The dust has settled and the pace of life in the Rub Al Khali has returned to normal. Camels can now go back to leisurely wandering the desert, the herders and farmers have to wait for another 12 months until they can once again sit on top of a dune and watch the adrenaline packed stages.
The pace of life for Team Saluki has also come to a virtual standstill, with all the team members returning to their workplaces and trying to catch up where they left off.
This years UAE Desert Challenge was a turning point as far as the Team entry was concerned. The results showed that the Fast & Speed Honda powered buggy was the correct decision to make – a very able machine to challenge the top teams with. As privateers, we managed to split up the pack and the buggy became a talking point within the event. Considering the problem that we had on Day 1 with a cracked clutch plate (for which we were ‘awarded’ a 5 hour penalty) and a roll on Day 5, we still managed 13th overall, 1st in Class and 3rd in the Middle East, which just shows that we have what it takes.
Of course, whilst Tim and I were hurtling around the desert, we cannot forget the rest of the Team members, the people who greased the wheels (so to speak) and ensured that we could concentrate on the job in hand.
James Thomas and Lee Ashley (who flew in from the UK to help) set off on the day of the Prologue to trundle down to the bivouac at Moreeb in Liwa to set up the entire camp. Such was their dedication was that once they set it up, they decided to pull it down again and reset it as they felt it was not quite right! Once we had left for the long special section back to Dubai on Day 5, they were left to dismantle the entire camp. James and Lee also looked after the catering for the first two days until Gayle Powell arrived at the bivouac. Gayle had spent many days prior to the event preparing ready meals – spaghetti bolognaise and a great beef stew, to name a couple of the dishes, kept the Team going. Gayle also kept a video diary and was kept company by Tracie Mitchell (who is disappointed that no-one has contacted her yet. It seems that she may have set her standards too high!).

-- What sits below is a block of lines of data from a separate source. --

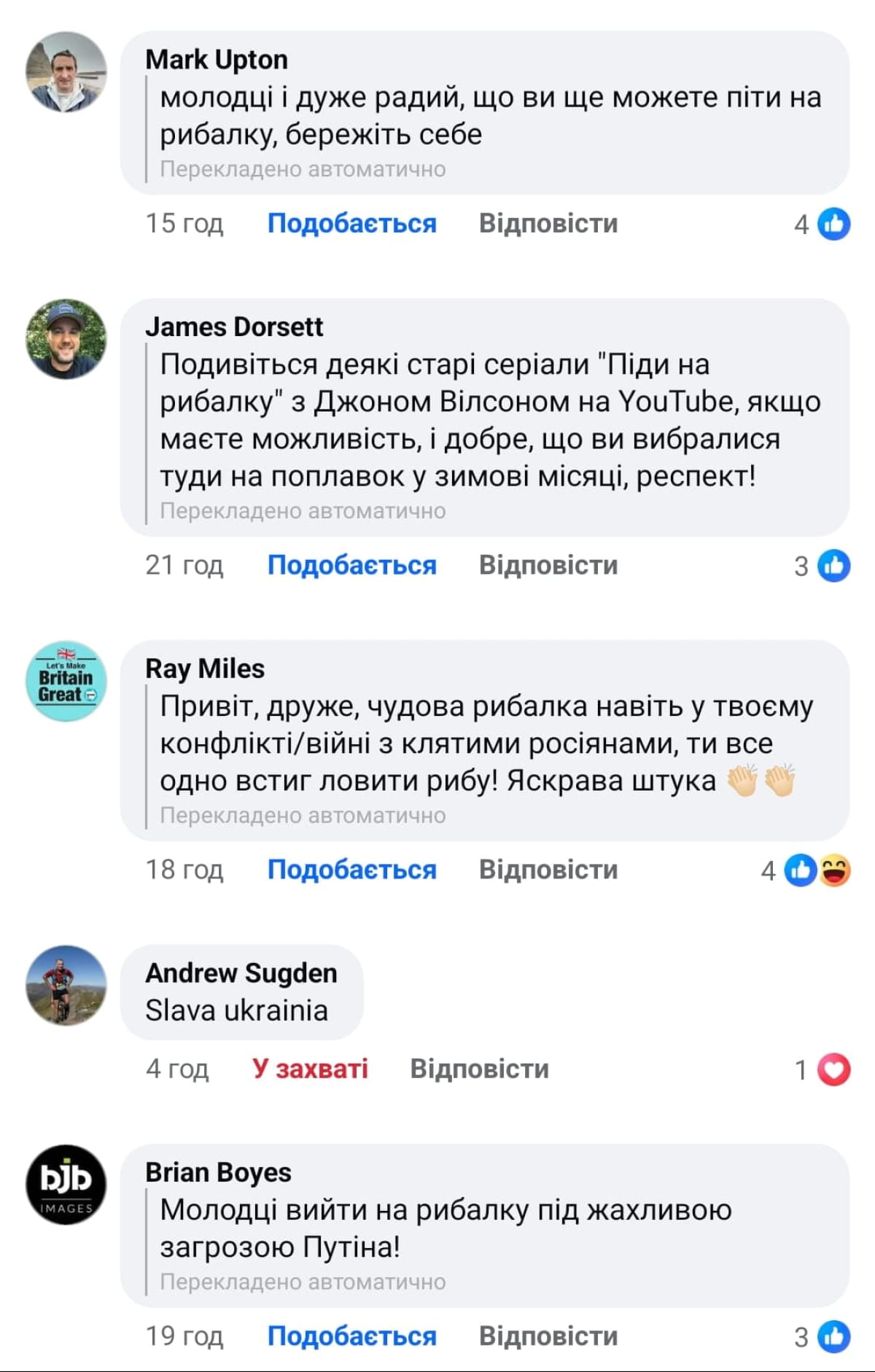View like reactions on James Dorsett's comment
This screenshot has width=875, height=1372.
[x=823, y=566]
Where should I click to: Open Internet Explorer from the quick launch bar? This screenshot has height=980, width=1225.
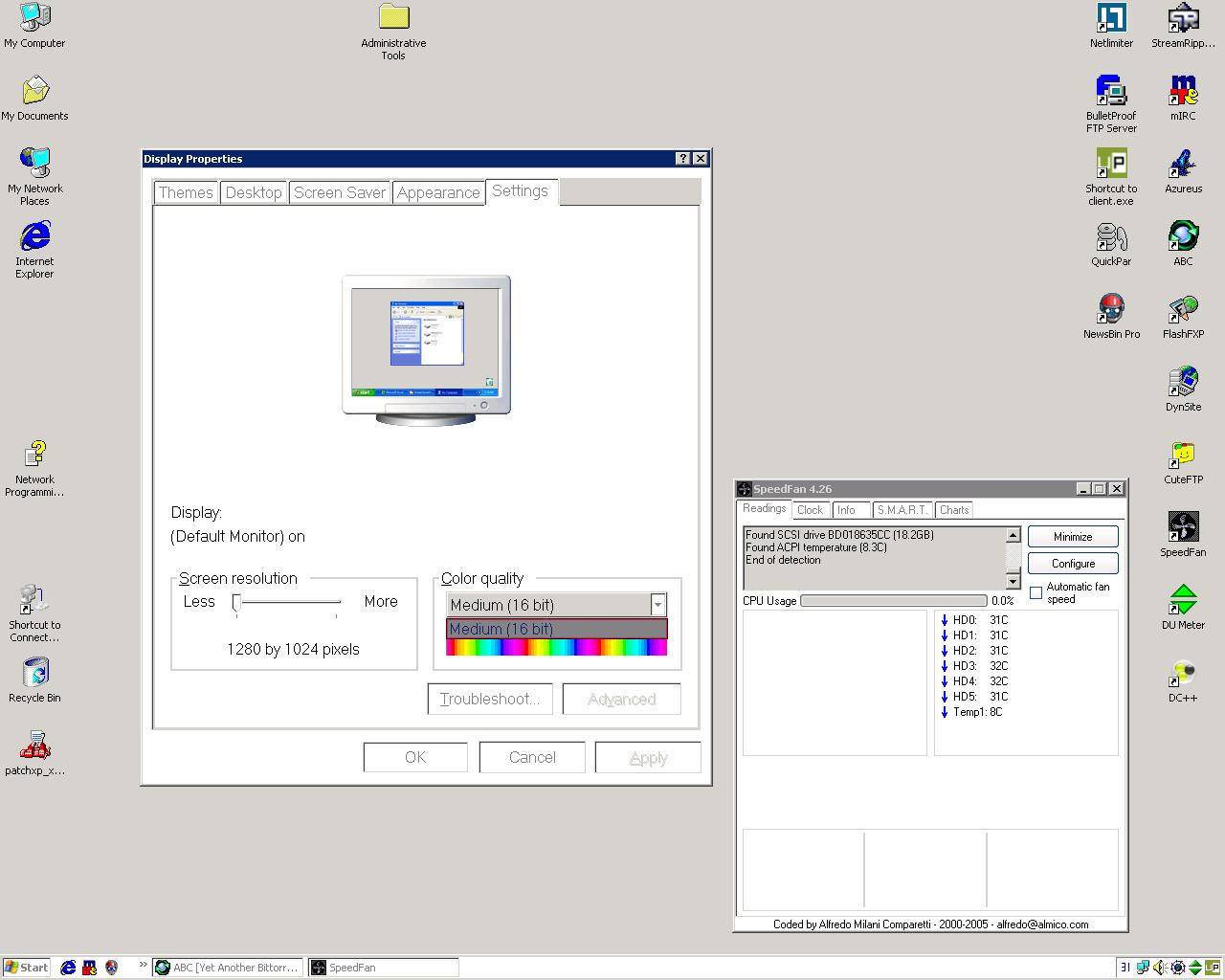click(67, 968)
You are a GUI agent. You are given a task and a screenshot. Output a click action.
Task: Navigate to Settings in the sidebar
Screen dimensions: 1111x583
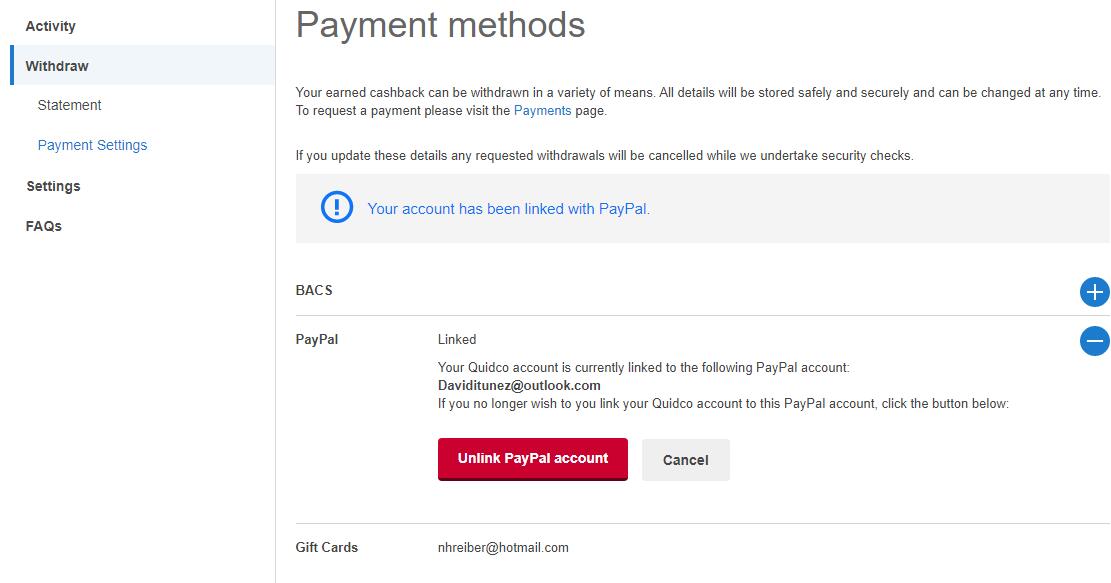coord(53,186)
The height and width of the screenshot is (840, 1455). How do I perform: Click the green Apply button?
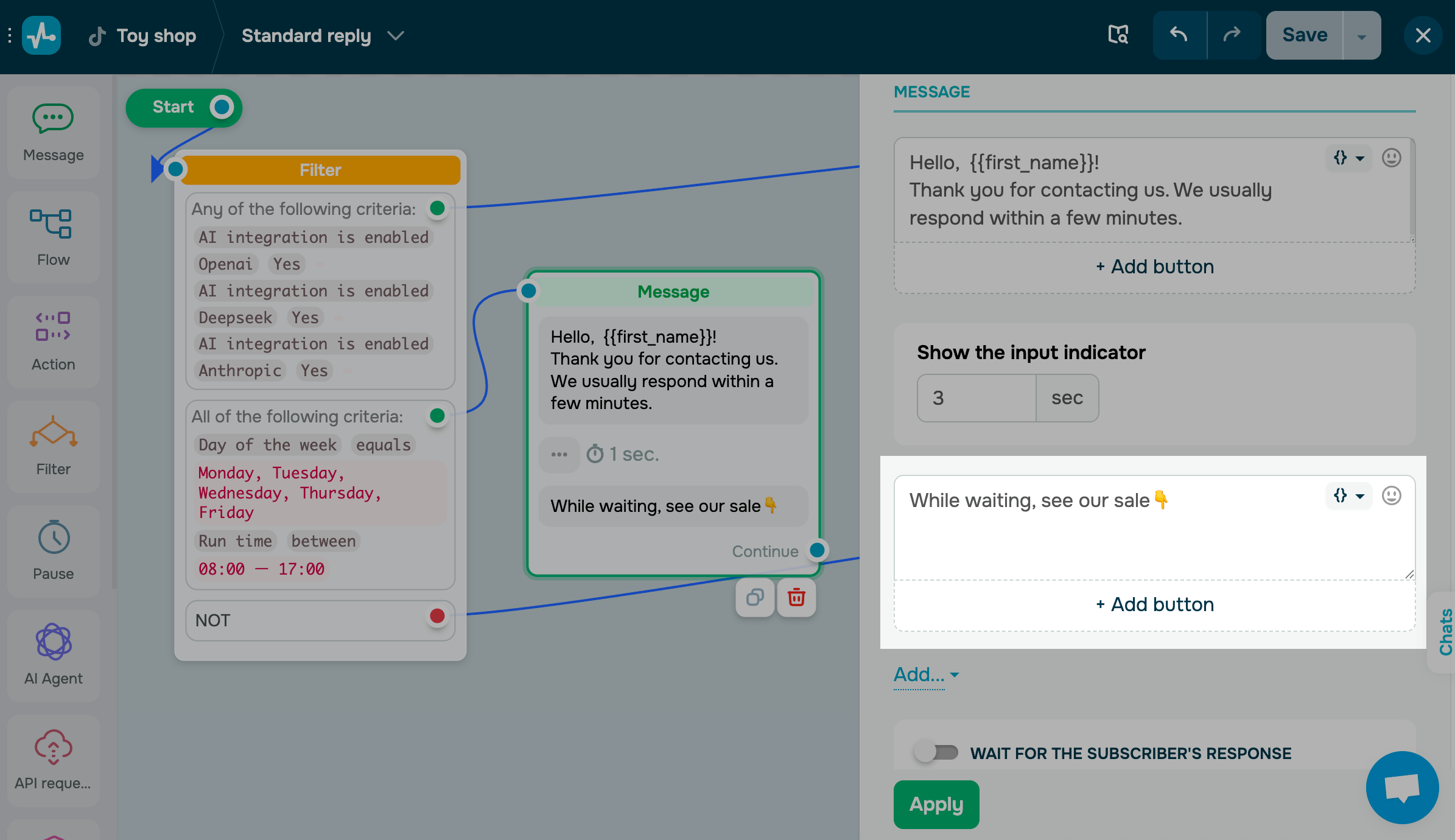point(936,804)
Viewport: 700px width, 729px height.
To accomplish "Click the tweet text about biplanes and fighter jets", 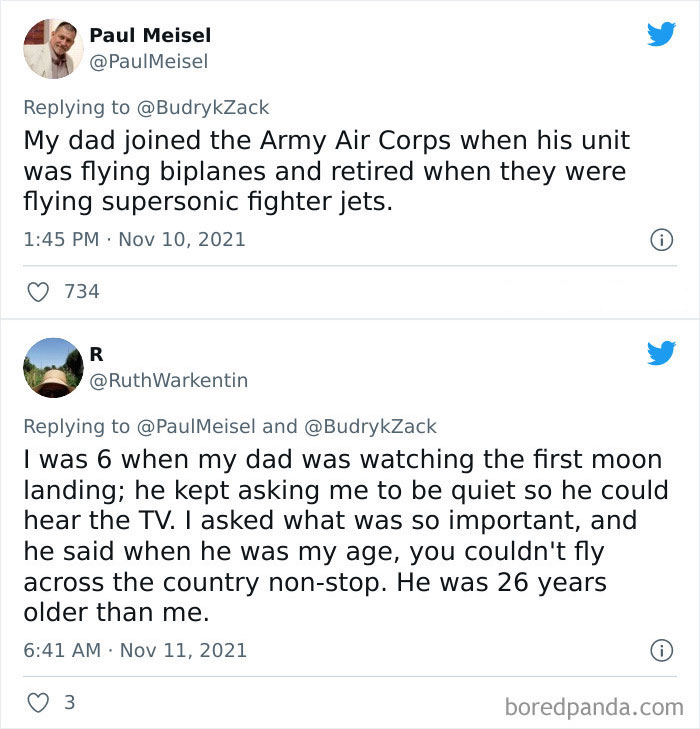I will click(326, 171).
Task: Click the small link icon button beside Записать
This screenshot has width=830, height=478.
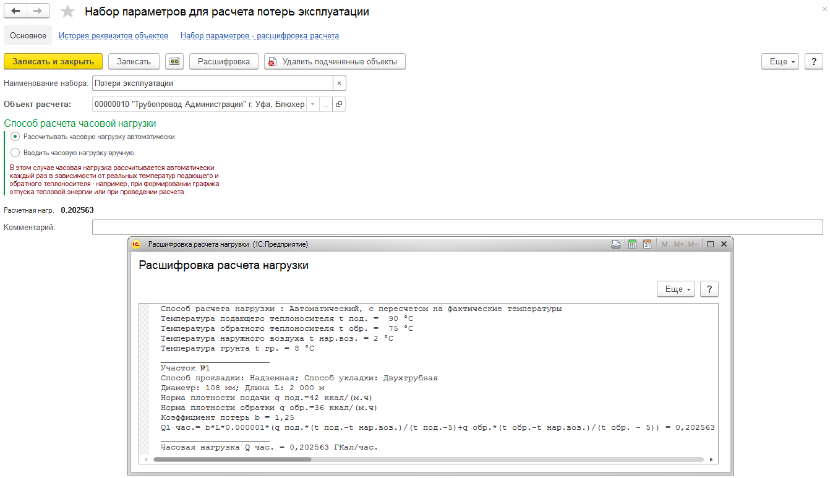Action: (x=174, y=61)
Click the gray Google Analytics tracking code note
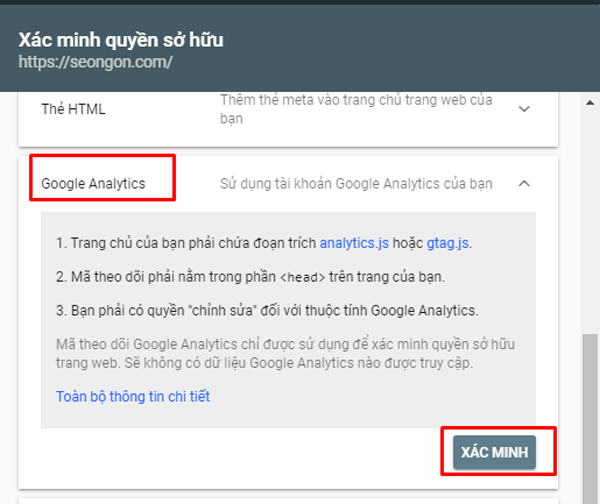Viewport: 600px width, 504px height. [x=285, y=353]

Craig McAteer and Bob Morrison (both escaping from the drizzle of the UK) were in charge of the Saluki press office (basically Craig’s laptop) and it was Craig who wrote up the days’ events and sent them to our very own Emma Thompson (who was in the UK wishing she was enjoying the sunshine as well) who in turn posted the updates on the many forums that showed an interest in the Team. Craig also mastered the in-car camera and ensured that we had all the footage downloaded and saved for posterity (or at least until we can find someone in a post production studio who wants to assist us by producing a DVD?). Craig and Bob also took the photos for the team which will be uploaded to the gallery as soon as they have been processed.
The servicing this year was simplicity in itself (compared to the Land Rover years). Roel Brussen from Fast & Speed joined us to provide his expertise and was ably assisted by Rick Galman and Leno from Carwise, a garage based in Dubai. Rick commented that their job was completed very quickly every day and that they had time to relax, unlike the previous years where they were up until 04:00 am. Roel was relaxed, in control and did his job very well.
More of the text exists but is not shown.